Saga has added its name to the list of travel companies to complain that the political uncertainty around Brexit has sent bookings plummeting.
Bosses at the over-50s-focused firm said cash taken from bookings has fallen 4% for the full year to June 15 compared with the same period a year ago.
They added that profits from the division will also be affected due to high levels of discounting in the sector.
Investors were unimpressed, with shares dropping 13.1% to 32.7p in early trading on Wednesday.
Rival travel operators Thomas Cook and TUI have both issued profit warnings this year, blaming, in part, British holidaymakers who had put off travel plans over fears of a no-deal Brexit, especially when the deadline for leaving was at the end of March.
Saga said its cruise business has been more resilient with bookings “in line” with targets.
The company added: “Forward bookings for the 2020/21 year for the two new ships are broadly on track, with a significant step up in marketing activities planned for the next three months to coincide with the launch of the Spirit of Discovery.”
But the sale of its Saga Pearl II ship means operating losses for the division will be around £3 million.
Outgoing chief executive, Lance Batchelor, who leaves next year, said: “We are resolutely focused on the execution of our new strategy and have a clear set of priorities.

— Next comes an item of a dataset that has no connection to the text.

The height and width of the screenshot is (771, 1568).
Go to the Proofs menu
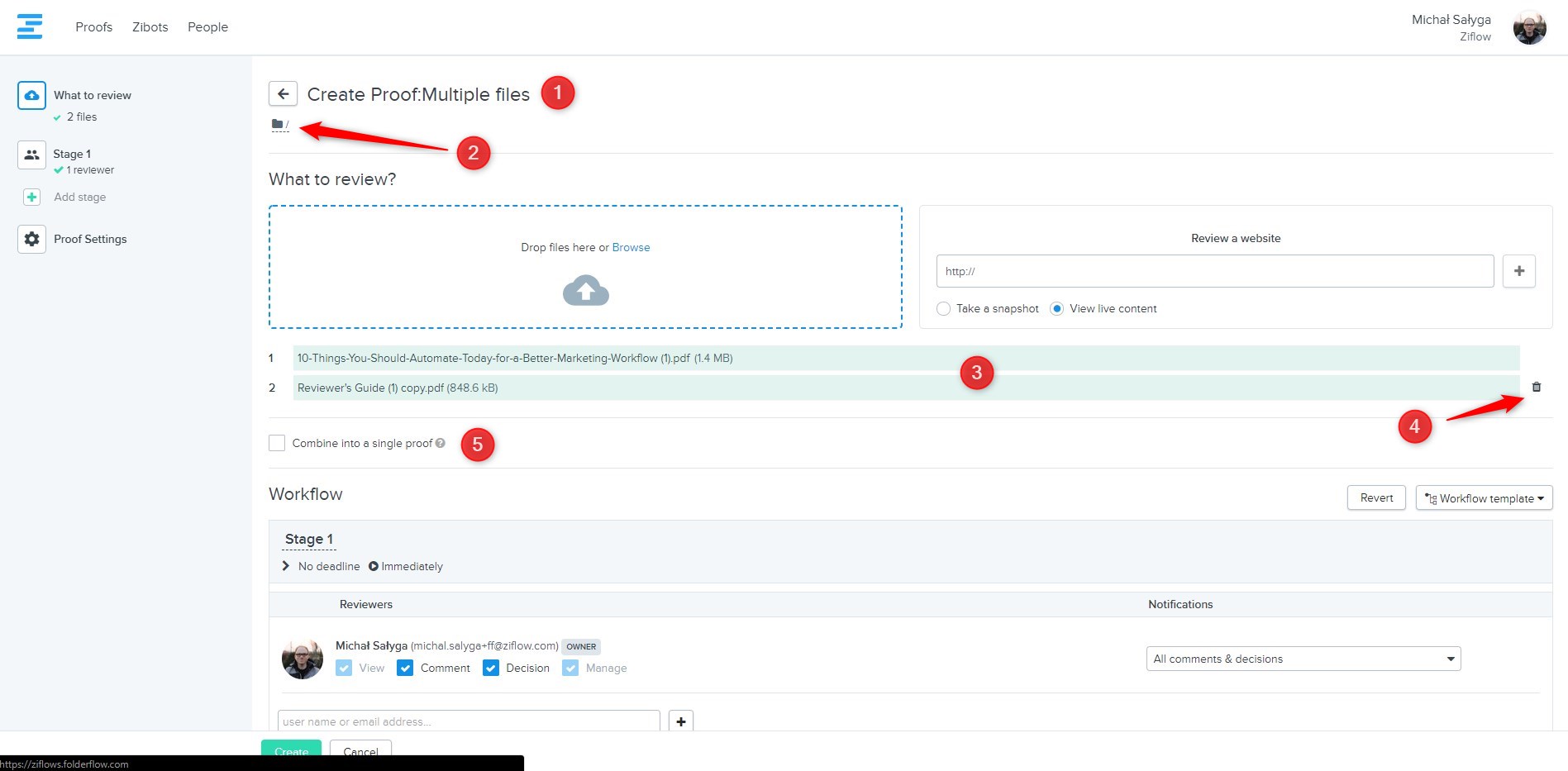coord(93,26)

Against challenging headwinds in both travel and insurance, we see early signs of progress in stabilising our Retail Broking business and forward bookings for the Cruise business have been resilient.”
His comments come as shareholders were welcomed to the company’s annual general meeting in Folkestone on Wednesday.

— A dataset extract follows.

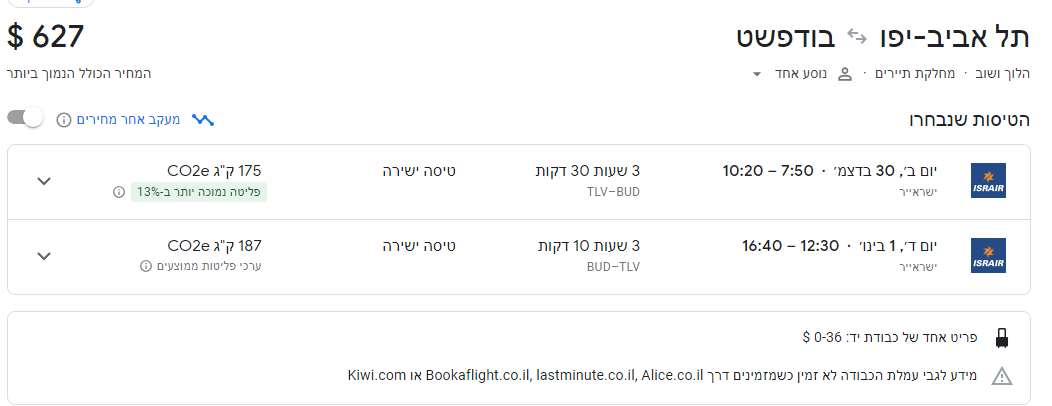Expand the TLV–BUD outbound flight details
The image size is (1052, 406).
43,181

In Saga’s insurance division, business fared better, with bosses revealing nearly half of all new business has been customers taking out home and car insurance on three-year fixed price policies.
Gross margins for policies, after marketing costs, are around £71 to £74 per policy, the company added.

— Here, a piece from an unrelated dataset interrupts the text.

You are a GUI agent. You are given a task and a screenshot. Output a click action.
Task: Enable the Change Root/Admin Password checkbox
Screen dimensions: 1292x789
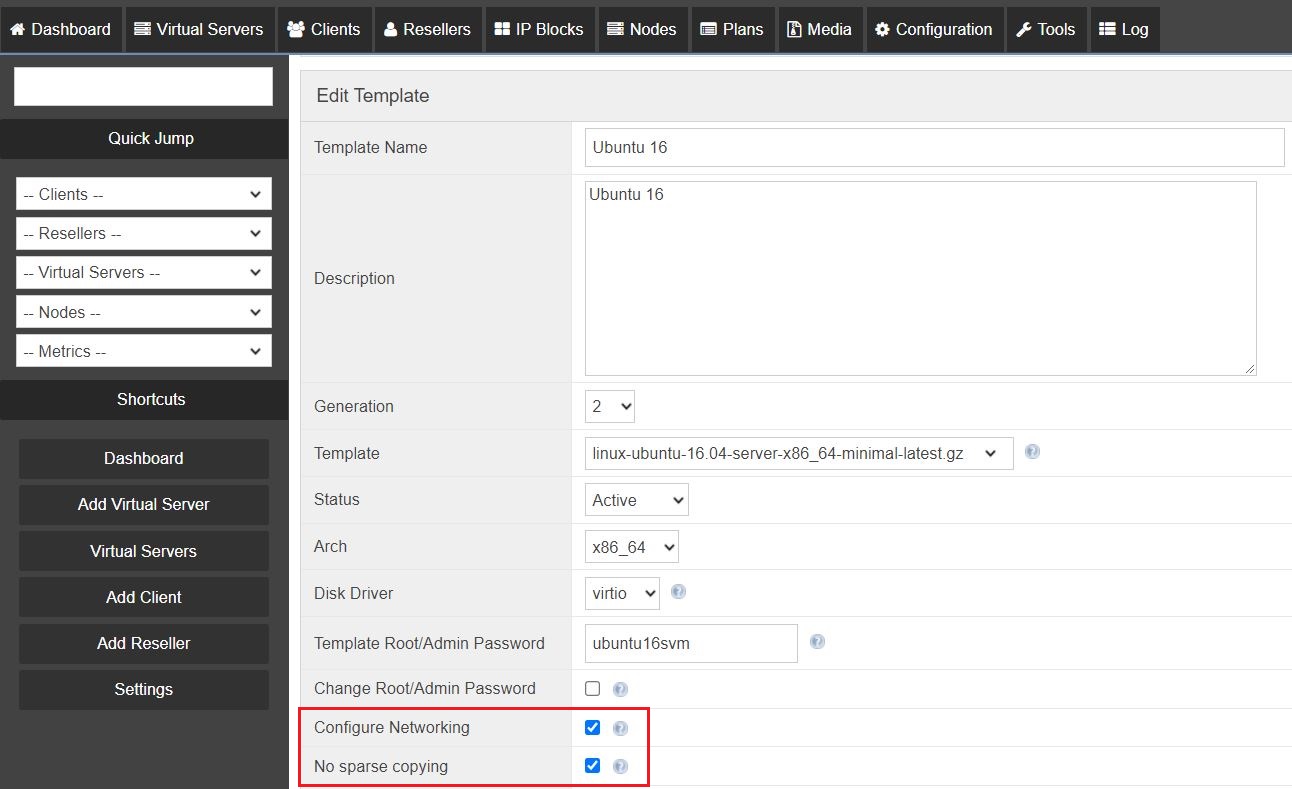click(x=593, y=688)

Russ Mould, investment director at AJ Bell, said: “Saga is having a hard job digging itself out of a massive hole.
“Having issued several profit warnings in the past few years, changed its insurance strategy, and announced plans to part ways with its chief executive, the business has come back with a patchy trading update.
“In its defence, the turnaround plan is still fairly new and it will take time to see if the strategy works.
“A warning from its travel business isn’t helping sentiment towards the business – already at rock bottom, judging by how its share price is performing.”